PROBLEM TO WORK ON
Could you reproduce every record below exactly as it stands?

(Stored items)
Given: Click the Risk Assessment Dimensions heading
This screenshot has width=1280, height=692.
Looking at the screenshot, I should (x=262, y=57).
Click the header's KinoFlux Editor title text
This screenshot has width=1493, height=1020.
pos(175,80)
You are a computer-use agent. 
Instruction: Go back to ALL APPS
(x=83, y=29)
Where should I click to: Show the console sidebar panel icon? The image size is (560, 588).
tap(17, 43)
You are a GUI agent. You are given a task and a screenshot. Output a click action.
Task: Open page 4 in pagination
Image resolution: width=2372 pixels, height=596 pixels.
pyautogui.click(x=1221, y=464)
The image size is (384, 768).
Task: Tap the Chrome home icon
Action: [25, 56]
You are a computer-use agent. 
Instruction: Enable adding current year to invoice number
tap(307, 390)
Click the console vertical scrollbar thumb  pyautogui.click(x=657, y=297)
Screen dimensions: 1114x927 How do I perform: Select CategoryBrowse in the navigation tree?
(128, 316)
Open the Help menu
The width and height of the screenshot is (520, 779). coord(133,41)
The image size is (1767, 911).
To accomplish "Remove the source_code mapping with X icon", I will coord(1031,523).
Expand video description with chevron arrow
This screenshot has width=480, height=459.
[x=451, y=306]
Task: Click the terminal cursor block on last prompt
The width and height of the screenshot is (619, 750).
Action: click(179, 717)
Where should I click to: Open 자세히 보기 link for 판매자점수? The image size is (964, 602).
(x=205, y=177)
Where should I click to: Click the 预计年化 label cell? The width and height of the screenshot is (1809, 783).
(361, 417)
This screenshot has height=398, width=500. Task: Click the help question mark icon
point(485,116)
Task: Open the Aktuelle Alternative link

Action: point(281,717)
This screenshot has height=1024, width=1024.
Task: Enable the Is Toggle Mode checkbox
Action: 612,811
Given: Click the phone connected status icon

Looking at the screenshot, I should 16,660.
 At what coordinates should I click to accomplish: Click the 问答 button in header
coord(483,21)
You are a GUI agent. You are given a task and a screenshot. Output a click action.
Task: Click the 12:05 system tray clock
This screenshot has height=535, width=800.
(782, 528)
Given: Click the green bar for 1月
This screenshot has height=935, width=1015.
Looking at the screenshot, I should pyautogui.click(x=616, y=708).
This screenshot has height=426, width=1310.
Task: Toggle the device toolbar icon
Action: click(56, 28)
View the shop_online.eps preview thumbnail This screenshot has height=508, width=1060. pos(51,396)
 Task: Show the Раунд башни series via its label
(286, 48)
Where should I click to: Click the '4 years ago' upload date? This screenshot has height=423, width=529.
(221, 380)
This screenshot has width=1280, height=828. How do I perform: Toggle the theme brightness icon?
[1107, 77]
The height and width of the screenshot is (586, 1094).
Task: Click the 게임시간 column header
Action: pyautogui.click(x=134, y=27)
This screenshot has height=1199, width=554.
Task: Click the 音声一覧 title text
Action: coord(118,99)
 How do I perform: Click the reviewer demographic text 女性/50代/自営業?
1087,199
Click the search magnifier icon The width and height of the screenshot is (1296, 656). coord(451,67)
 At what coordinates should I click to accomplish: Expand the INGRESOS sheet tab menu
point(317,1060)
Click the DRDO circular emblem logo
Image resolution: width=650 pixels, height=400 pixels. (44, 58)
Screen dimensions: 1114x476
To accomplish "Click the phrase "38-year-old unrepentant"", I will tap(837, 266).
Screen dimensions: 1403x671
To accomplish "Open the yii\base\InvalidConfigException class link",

EXPECTED OUTPUT
Given: Click the Risk Assessment Dimensions heading
This screenshot has width=1280, height=692.
Looking at the screenshot, I should (x=262, y=57).
Click the header's KinoFlux Editor title text
This screenshot has width=1493, height=1020.
pos(175,80)
You are a computer-use agent. 
Instruction: Go back to ALL APPS
(x=83, y=29)
Where should I click to: Show the console sidebar panel icon? The image size is (560, 588).
tap(17, 43)
You are a GUI agent. You are given a task and a screenshot. Output a click action.
Task: Open page 4 in pagination
Image resolution: width=2372 pixels, height=596 pixels.
pyautogui.click(x=1221, y=464)
The image size is (384, 768).
Task: Tap the Chrome home icon
Action: [25, 56]
You are a computer-use agent. 
Instruction: Enable adding current year to invoice number
tap(307, 390)
Click the console vertical scrollbar thumb  pyautogui.click(x=657, y=297)
Screen dimensions: 1114x927 How do I perform: Select CategoryBrowse in the navigation tree?
(128, 316)
Open the Help menu
The width and height of the screenshot is (520, 779). coord(133,41)
The image size is (1767, 911).
To accomplish "Remove the source_code mapping with X icon", I will coord(1031,523).
Expand video description with chevron arrow
This screenshot has width=480, height=459.
[x=451, y=306]
Task: Click the terminal cursor block on last prompt
The width and height of the screenshot is (619, 750).
Action: click(179, 717)
Where should I click to: Open 자세히 보기 link for 판매자점수? The image size is (964, 602).
(x=205, y=177)
Where should I click to: Click the 预计年化 label cell? The width and height of the screenshot is (1809, 783).
(361, 417)
This screenshot has height=398, width=500. Task: Click the help question mark icon
point(485,116)
Task: Open the Aktuelle Alternative link

Action: point(281,717)
This screenshot has height=1024, width=1024.
Task: Enable the Is Toggle Mode checkbox
Action: 612,811
Given: Click the phone connected status icon

Looking at the screenshot, I should 16,660.
 At what coordinates should I click to accomplish: Click the 问答 button in header
coord(483,21)
You are a GUI agent. You are given a task and a screenshot. Output a click action.
Task: Click the 12:05 system tray clock
This screenshot has height=535, width=800.
(782, 528)
Given: Click the green bar for 1月
This screenshot has height=935, width=1015.
Looking at the screenshot, I should pyautogui.click(x=616, y=708).
This screenshot has height=426, width=1310.
Task: Toggle the device toolbar icon
Action: click(56, 28)
View the shop_online.eps preview thumbnail This screenshot has height=508, width=1060. pos(51,396)
 Task: Show the Раунд башни series via its label
(286, 48)
Where should I click to: Click the '4 years ago' upload date? This screenshot has height=423, width=529.
(221, 380)
This screenshot has width=1280, height=828. How do I perform: Toggle the theme brightness icon?
[1107, 77]
The height and width of the screenshot is (586, 1094).
Task: Click the 게임시간 column header
Action: pyautogui.click(x=134, y=27)
This screenshot has height=1199, width=554.
Task: Click the 音声一覧 title text
Action: coord(118,99)
 How do I perform: Click the reviewer demographic text 女性/50代/自営業?
1087,199
Click the search magnifier icon The width and height of the screenshot is (1296, 656). coord(451,67)
 At what coordinates should I click to accomplish: Expand the INGRESOS sheet tab menu
point(317,1060)
Click the DRDO circular emblem logo
Image resolution: width=650 pixels, height=400 pixels. (44, 58)
Screen dimensions: 1114x476
To accomplish "Click the phrase "38-year-old unrepentant"", I will tap(837, 266).
Screen dimensions: 1403x671
To accomplish "Open the yii\base\InvalidConfigException class link",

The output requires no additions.